■ Texto seleccionado
================

Muchas y profundas son las transformaciones que se están produciendo en todos los ámbitos con el pretexto de la crisis. Reformas ideadas por quienes la causaron y materializadas por los que les representan. Los planteamientos neoliberales se traducen en el discurso político criminal en una hermética separación entre lo económico y lo social. El proyecto de reforma del Código Penal lleva hasta sus últimas consecuencias esta separación, y constituye un salto cualitativo de tal magnitud que redefine las propias bases del sistema. No se trata tan sólo de la cadena perpetua. Éste es el anzuelo lanzado para que la atención se focalice sobre un único elemento. Se trata de una reforma sistemática en toda regla. Una obra de ingeniería social instrumental para el nuevo orden. Siete son los aspectos centrales más censurables.

1) En primer lugar, se trata de una reforma ilegítima. La realidad delincuencial no precisa un incremento global ni de las conductas a castigar ni de las penas asignadas a dichas conductas. Los datos de delincuencia y encarcelamiento son elocuentes: tenemos tasas estables y a la baja de delitos desde hace más de 10 años, pero estamos a la cabeza de Europa Occidental en número de presos. En este contexto, no se explica una nueva reforma al alza. La respuesta penal, al afectar a los intereses vitales más importantes de la ciudadanía, sólo es legítima cuando es necesaria. No es el caso de esta reforma.

================

■ Datos registrados
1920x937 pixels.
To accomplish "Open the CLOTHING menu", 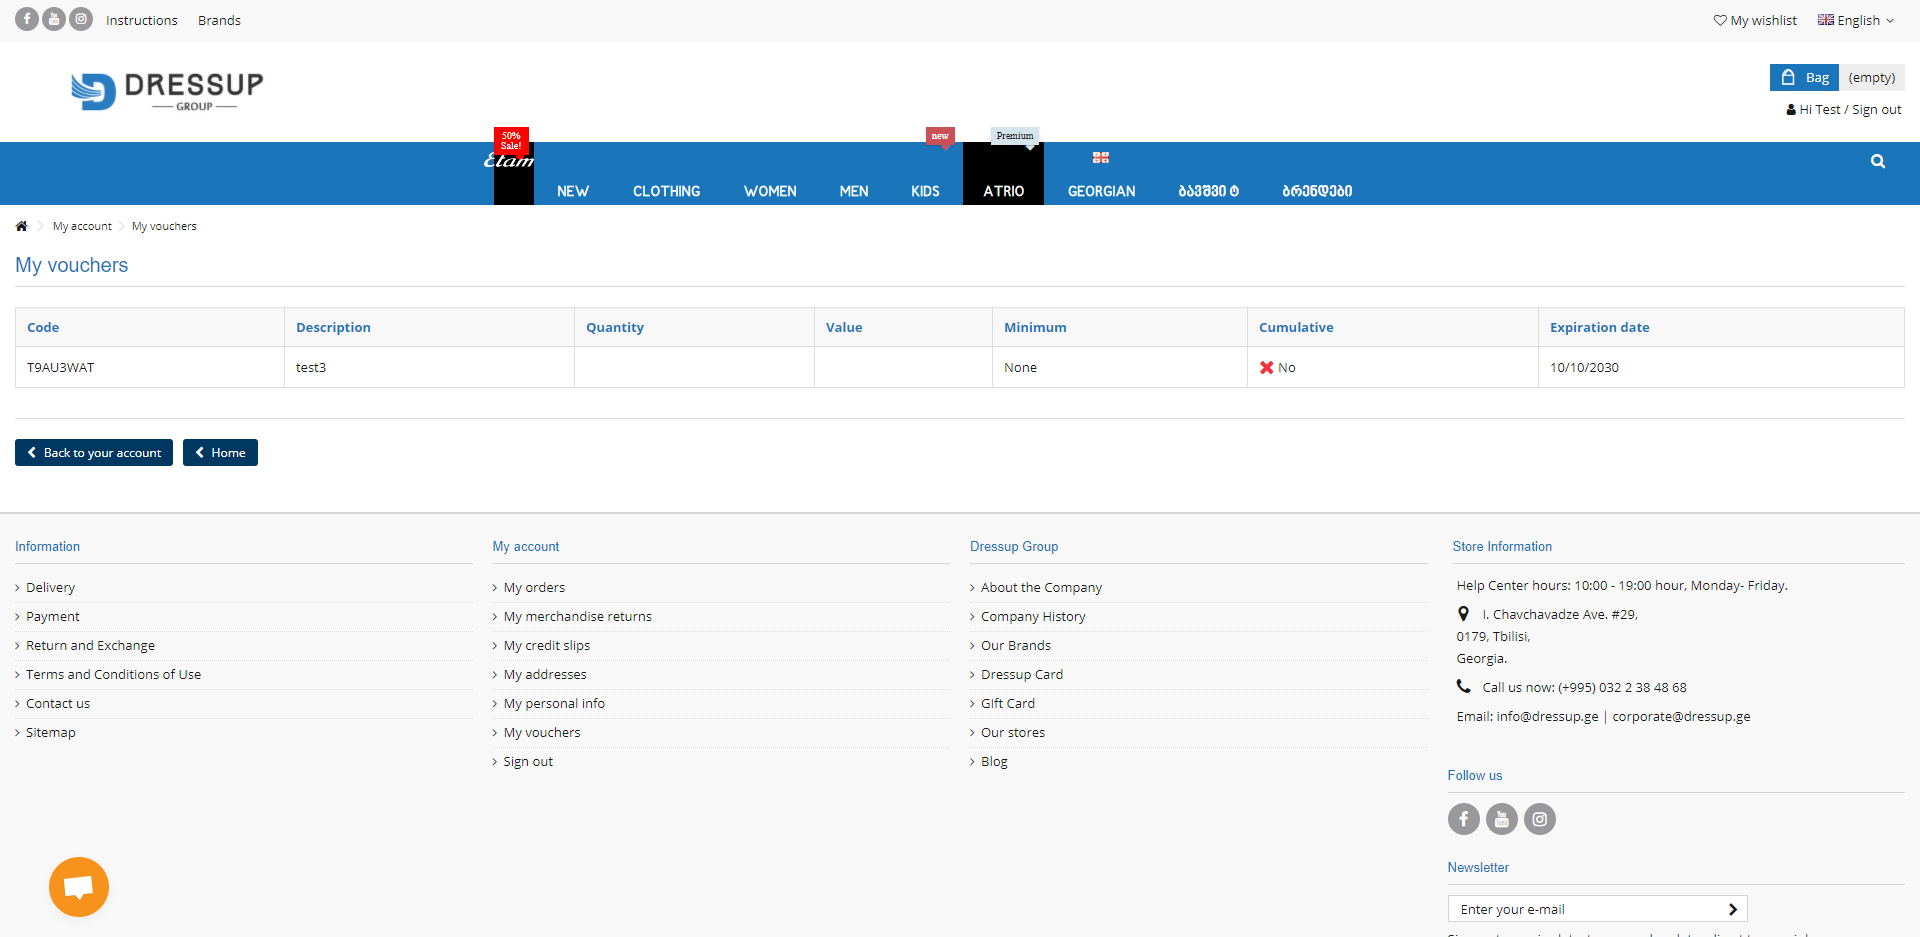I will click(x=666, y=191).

================

■ Tarea
Prosigue el texto sobre la reforma del Código Penal a partir de su última oración.

■ Respuesta
2) En segundo lugar, al ampliar innecesaria y desproporcionadamente los delitos y las penas profundiza en la criminalización de la precarización. Marginación social, criminalidad y represión carcelaria son realidades vinculadas. La desaparición del Estado de bienestar generará marginalidad en el corto plazo. La marginalidad será la causa del incremento de la criminalidad de subsistencia. La represión carcelaria producirá una marginación adicional y cerrará el círculo. La afirmación de que las cárceles resocializan es hoy día un mito en un sistema como el nuestro que no destina suficientes recursos a la Administración Penitenciaria.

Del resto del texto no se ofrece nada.